(EXTRACTED INFORMATION Opens)

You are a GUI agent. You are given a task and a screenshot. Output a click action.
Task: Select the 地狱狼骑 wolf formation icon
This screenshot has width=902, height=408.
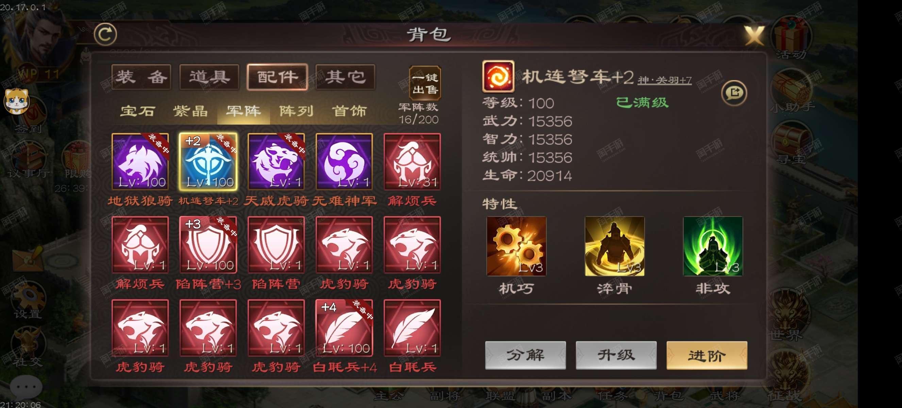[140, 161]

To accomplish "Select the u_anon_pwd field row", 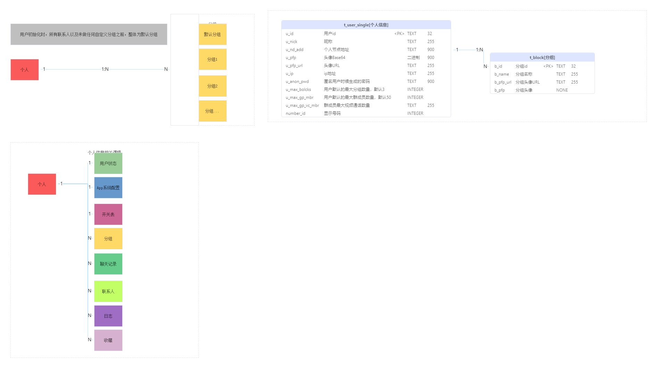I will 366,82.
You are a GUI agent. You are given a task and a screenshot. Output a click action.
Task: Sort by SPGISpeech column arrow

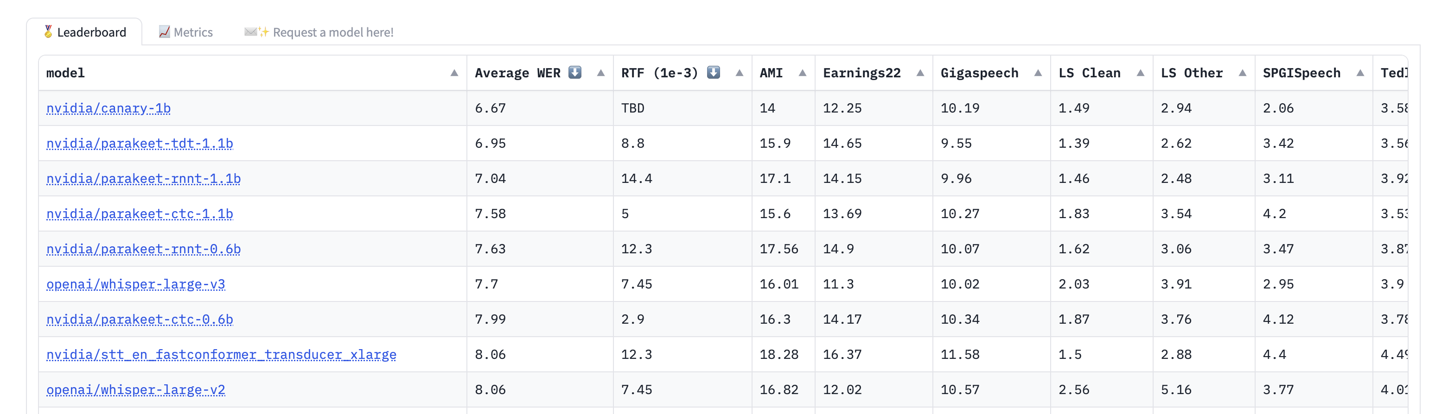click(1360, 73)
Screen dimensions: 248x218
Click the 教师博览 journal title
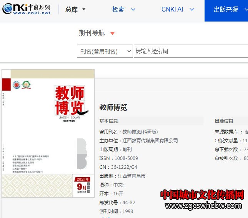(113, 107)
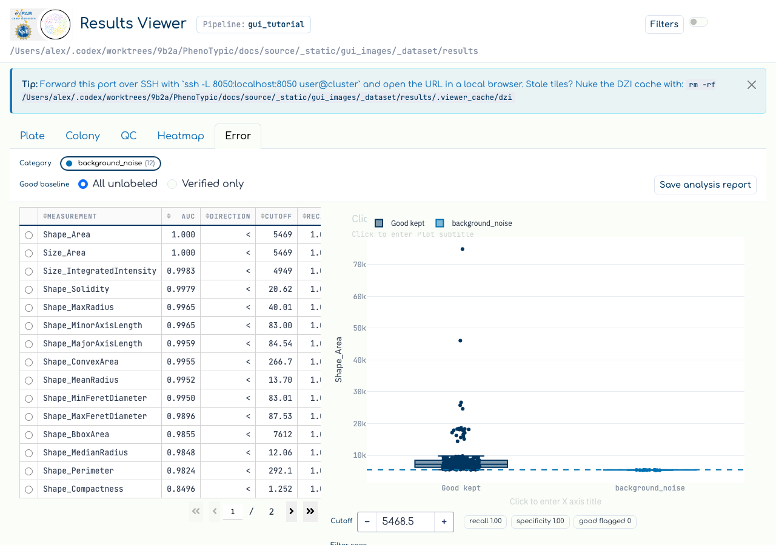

(EXTRACTED INFORMATION Closes)

> [TASK OBJECTIVE]: Give again, word for word, the lines from the one containing "Screen dimensions: 248x218" through the last line of the entries, with pictures omitted and nothing added.

> [RESULT FOR THIS TASK]:
Screen dimensions: 248x218
Click the 教师博览 journal title
(113, 107)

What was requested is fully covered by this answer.